Seems like a misguided rant. The whole beginning of "but what about applications?" makes no sense.
The complaints about what is essentially p-hacking might apply to CERN (but probably not), but doesnt work with LIGO where many events were detected by their model-free pipeline.
Sure, but there are two possible ways to "not believe" in black holes.
One can say "there is an alternative not yet known explanation to gravity and this explanation will not have singularities/math artifacts." While GR is one of the most verified theories in physics I have some modicum of sympathy for that view.
What is disingenuous is her view "black holes dont exist because GR measurements are bad." Because they really are good and statistically significant. For LIGO results you can reject the nature of the compact bodies (although the fits are very good), but you cant reject the event of the detection.
Indeed, but if you ignore much of the crack-pottery and the lack of understanding of fundamental statistics you could find some valid criticism of current physics in this piece (but more like needles in a hay stack).
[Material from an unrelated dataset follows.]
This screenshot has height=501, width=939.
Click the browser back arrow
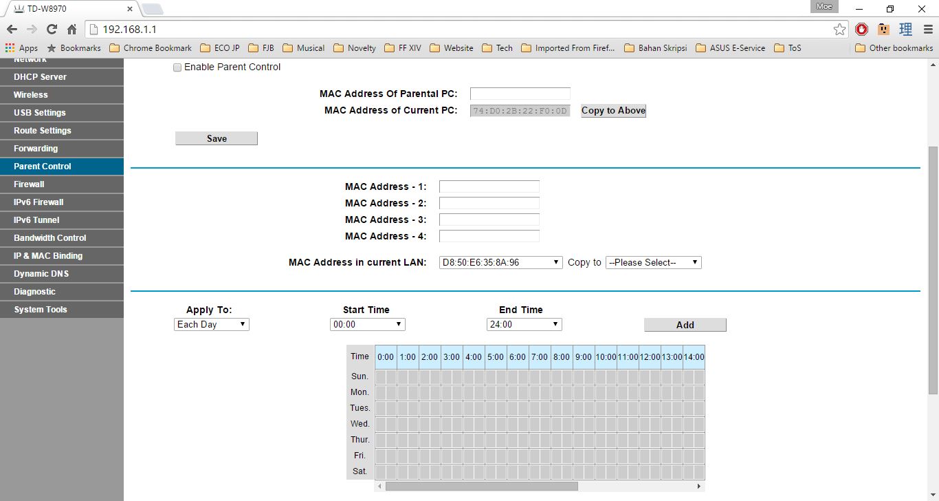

Physics is now entering a new era of "exploration". This means lots of data and little results. The career of the average scientist will be a series of papers where they prove that they found nothing. I can see how this is frustrating or boring to many people but it is the only way forward. The low hanging fruit has been harvested decades ago. The methodologies of measurements have to adjust accordingly and the purpose of experiments has to be advertised correctly.
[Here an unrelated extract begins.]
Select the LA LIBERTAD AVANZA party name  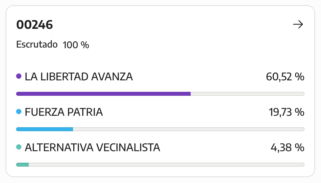79,77
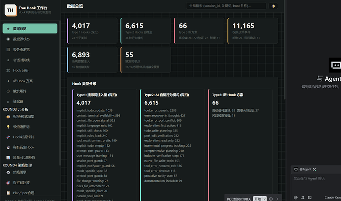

Judging by how many open problems and paradoxes remain in physics and cosmology, I would not agree with the low hanging fruit being harvested along time ago. It seems more like they harvested the fruit from a spindly looking diseased part of the orchard and missed the healthy part of the orchard. If the physicists and cosmologists were to simply rearrange their models in a more sensible fashion I think they would quickly figure out nature and productivity would return. First there would be a lot of rewriting of all the current information in a much more sensible theory of nature. Then there would be pushing forward on a much sounder foundation. And biggest of all, the applications that would arise are amazing. Imagine drawing energy from spacetime. Imagine manufacturing with spacetime as your raw materials.
Clue: Start with taking that Big-Bang/Inflation picture and overlaying it on each of the jets from every SMBH. Now force yourself to believe that as true and it won't take long to figure out what is going on.
> Indeed, but if you ignore much of the crack-pottery
She claims to have studied physics for twenty years and have a PhD in accelerator physics. If true (and she seems too well-informed to be lying), her crack-pottery is at the very least well-informed enough to likely contain many useful insights and views worth considering. Especially regarding physicist culture.
There is a page where she shares a few of her novel[0], and speaking as someone who dropped out of physics myself (just a lot earlier than she did) I certainly recognize more than a few themes in the feedback contained therein.
It's kinda neat that one of her major complaints with physicist culture is pernicious groupthink, and that some of the primary arguments against her are prima facie dismissals for not subscribing to consensus.
Not subscribing to consensus is not an argument against her. Not addressing that there are non-model-dependent detections (ie not in danger of p-hacking) and her support of much disproved (experimentally) tired light are why people don't take her seriously.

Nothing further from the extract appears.